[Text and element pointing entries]
------------------------------
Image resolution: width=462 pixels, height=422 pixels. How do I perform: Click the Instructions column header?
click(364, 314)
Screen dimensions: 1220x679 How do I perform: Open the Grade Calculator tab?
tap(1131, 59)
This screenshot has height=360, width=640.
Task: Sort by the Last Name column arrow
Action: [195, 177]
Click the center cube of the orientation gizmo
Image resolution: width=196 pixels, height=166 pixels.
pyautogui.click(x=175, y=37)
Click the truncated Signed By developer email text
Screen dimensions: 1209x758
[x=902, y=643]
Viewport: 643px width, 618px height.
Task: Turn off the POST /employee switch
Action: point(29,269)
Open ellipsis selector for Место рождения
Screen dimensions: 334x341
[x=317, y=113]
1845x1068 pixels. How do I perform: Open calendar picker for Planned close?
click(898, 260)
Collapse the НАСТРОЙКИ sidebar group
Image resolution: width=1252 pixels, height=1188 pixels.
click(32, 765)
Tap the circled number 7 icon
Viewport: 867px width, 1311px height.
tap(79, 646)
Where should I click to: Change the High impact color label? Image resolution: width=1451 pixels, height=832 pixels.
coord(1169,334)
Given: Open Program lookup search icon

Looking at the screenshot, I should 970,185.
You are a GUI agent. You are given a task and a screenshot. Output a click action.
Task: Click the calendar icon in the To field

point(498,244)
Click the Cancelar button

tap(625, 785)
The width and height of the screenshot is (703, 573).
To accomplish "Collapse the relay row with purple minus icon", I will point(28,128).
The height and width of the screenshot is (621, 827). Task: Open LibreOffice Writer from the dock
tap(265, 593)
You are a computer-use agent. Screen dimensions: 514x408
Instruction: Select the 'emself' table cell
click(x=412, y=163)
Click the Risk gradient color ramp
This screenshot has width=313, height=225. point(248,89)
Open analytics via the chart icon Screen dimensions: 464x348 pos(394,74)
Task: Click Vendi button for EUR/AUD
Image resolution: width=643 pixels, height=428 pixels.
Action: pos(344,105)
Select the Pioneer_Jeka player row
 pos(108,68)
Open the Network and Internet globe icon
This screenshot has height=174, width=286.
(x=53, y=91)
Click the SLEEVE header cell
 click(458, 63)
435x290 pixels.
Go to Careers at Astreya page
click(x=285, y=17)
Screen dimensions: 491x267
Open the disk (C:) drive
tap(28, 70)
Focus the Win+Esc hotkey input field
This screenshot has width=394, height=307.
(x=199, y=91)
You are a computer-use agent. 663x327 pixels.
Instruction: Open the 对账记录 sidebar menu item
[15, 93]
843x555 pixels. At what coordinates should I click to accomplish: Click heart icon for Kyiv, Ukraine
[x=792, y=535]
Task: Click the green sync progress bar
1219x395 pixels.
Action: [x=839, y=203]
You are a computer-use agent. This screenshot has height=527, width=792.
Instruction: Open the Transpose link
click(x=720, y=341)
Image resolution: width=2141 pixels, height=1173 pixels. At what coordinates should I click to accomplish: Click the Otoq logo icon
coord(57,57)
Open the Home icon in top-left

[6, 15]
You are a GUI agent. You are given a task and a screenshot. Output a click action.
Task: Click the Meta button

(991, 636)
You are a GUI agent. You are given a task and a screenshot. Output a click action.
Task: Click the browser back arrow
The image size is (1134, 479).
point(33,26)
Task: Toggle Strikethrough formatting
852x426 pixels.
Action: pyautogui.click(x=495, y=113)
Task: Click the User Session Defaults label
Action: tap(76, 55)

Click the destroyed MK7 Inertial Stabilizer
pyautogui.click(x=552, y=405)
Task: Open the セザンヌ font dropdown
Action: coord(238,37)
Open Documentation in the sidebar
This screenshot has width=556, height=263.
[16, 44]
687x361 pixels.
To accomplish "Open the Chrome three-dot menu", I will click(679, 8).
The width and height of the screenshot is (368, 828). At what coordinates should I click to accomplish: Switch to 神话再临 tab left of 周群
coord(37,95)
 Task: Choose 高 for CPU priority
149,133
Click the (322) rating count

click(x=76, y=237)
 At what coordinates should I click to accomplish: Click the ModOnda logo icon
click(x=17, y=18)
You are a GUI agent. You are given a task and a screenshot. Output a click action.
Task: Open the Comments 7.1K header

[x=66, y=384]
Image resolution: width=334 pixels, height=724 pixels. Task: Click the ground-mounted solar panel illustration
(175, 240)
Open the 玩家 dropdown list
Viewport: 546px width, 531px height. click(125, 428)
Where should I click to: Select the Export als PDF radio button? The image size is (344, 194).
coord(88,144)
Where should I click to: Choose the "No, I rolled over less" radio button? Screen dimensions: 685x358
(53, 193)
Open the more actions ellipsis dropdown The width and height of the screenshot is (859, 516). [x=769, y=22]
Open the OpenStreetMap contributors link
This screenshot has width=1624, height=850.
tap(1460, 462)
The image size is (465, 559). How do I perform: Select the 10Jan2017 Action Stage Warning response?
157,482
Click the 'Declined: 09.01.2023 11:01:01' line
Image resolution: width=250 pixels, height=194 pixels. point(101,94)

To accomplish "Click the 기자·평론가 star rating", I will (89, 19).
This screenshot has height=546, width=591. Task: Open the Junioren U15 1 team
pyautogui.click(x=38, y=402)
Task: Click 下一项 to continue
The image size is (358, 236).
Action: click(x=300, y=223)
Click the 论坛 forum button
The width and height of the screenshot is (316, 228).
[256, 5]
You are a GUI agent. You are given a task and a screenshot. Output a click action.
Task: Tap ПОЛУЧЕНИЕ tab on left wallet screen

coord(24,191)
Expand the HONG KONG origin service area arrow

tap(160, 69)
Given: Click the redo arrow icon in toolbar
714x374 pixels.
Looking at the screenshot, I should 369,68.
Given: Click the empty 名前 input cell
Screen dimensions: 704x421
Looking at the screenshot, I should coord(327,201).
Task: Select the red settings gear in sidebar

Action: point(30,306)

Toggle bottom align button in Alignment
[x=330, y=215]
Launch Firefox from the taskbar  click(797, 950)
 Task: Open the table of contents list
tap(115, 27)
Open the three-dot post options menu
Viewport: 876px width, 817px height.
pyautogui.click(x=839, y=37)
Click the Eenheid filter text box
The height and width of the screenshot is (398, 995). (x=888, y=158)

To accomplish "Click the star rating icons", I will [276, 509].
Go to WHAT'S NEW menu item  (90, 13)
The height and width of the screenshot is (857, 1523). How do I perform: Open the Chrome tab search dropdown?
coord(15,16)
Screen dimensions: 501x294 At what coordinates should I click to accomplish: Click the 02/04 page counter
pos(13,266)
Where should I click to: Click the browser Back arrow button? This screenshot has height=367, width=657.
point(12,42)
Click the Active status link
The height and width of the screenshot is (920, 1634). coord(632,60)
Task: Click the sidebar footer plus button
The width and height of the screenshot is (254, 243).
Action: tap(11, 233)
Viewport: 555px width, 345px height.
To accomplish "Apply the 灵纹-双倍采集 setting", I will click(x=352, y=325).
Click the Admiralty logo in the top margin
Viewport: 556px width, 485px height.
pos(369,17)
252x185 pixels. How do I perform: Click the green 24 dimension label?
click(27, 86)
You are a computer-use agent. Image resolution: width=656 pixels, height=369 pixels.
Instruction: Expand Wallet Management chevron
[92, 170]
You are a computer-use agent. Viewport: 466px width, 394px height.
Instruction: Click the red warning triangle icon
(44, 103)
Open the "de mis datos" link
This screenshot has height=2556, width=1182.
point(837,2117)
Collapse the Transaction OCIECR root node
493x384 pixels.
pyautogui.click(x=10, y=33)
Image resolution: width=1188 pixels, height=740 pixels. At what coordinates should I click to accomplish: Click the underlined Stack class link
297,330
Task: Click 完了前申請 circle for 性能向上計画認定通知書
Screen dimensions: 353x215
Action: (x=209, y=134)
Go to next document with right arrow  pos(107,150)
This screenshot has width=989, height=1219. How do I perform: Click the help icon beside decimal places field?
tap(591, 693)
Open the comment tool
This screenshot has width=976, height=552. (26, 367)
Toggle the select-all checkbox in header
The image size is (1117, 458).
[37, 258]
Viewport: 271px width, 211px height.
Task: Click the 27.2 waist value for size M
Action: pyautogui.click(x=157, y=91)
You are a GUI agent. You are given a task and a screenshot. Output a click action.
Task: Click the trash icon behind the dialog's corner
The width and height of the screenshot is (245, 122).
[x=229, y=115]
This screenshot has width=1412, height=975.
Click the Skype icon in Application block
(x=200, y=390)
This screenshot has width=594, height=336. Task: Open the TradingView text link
------------------------------
### [WRITTEN EXERCISE]
Return every line between the one containing "Where should I click to: Choose" and the one containing "tap(1460, 462)", inclusive, reproducing them character for character.

### [WRITTEN REPLY]
Where should I click to: Choose the "No, I rolled over less" radio button? Screen dimensions: 685x358
(53, 193)
Open the more actions ellipsis dropdown The width and height of the screenshot is (859, 516). [x=769, y=22]
Open the OpenStreetMap contributors link
This screenshot has width=1624, height=850.
tap(1460, 462)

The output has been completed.